Start of Data shown
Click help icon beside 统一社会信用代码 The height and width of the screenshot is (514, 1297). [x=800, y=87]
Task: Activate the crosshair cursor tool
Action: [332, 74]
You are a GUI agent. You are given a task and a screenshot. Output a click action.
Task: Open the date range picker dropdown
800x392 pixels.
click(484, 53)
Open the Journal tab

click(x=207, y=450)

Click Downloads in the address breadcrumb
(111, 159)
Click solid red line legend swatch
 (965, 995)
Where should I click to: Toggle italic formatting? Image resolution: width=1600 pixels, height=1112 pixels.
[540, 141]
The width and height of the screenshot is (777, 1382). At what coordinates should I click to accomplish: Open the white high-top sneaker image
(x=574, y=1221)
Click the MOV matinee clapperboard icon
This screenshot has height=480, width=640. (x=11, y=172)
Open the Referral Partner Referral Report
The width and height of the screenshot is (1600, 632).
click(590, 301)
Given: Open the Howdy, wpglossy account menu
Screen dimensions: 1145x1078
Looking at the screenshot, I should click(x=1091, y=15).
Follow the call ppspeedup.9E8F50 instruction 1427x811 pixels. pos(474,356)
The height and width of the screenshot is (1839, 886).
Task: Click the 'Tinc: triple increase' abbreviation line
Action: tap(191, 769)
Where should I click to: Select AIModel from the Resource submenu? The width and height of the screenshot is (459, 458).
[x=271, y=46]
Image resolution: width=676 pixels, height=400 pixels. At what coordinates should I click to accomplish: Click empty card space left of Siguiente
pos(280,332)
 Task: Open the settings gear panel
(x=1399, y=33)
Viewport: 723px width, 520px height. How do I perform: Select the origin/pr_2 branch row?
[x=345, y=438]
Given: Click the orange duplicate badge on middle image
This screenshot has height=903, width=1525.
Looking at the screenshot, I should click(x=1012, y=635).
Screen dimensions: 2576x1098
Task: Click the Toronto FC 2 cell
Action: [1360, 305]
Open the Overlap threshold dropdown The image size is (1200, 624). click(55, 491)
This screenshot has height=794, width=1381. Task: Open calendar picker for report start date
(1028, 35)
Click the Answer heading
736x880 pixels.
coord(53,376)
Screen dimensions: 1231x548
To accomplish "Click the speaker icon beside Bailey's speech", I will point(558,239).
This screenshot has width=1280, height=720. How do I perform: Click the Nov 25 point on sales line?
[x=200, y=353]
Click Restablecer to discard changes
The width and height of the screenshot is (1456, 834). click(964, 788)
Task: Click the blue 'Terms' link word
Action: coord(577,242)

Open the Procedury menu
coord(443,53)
End of Data shown
Task requirements
Give again, word for word, every line from the one holding "Viewport: 723px width, 520px" to the end of the data.

Expected output
Viewport: 723px width, 520px height. How do I perform: Select the origin/pr_2 branch row?
[x=345, y=438]
Given: Click the orange duplicate badge on middle image
This screenshot has height=903, width=1525.
Looking at the screenshot, I should click(x=1012, y=635).
Screen dimensions: 2576x1098
Task: Click the Toronto FC 2 cell
Action: [1360, 305]
Open the Overlap threshold dropdown The image size is (1200, 624). click(55, 491)
This screenshot has height=794, width=1381. Task: Open calendar picker for report start date
(1028, 35)
Click the Answer heading
736x880 pixels.
coord(53,376)
Screen dimensions: 1231x548
To accomplish "Click the speaker icon beside Bailey's speech", I will point(558,239).
This screenshot has width=1280, height=720. How do I perform: Click the Nov 25 point on sales line?
[x=200, y=353]
Click Restablecer to discard changes
The width and height of the screenshot is (1456, 834). click(964, 788)
Task: Click the blue 'Terms' link word
Action: coord(577,242)

Open the Procedury menu
coord(443,53)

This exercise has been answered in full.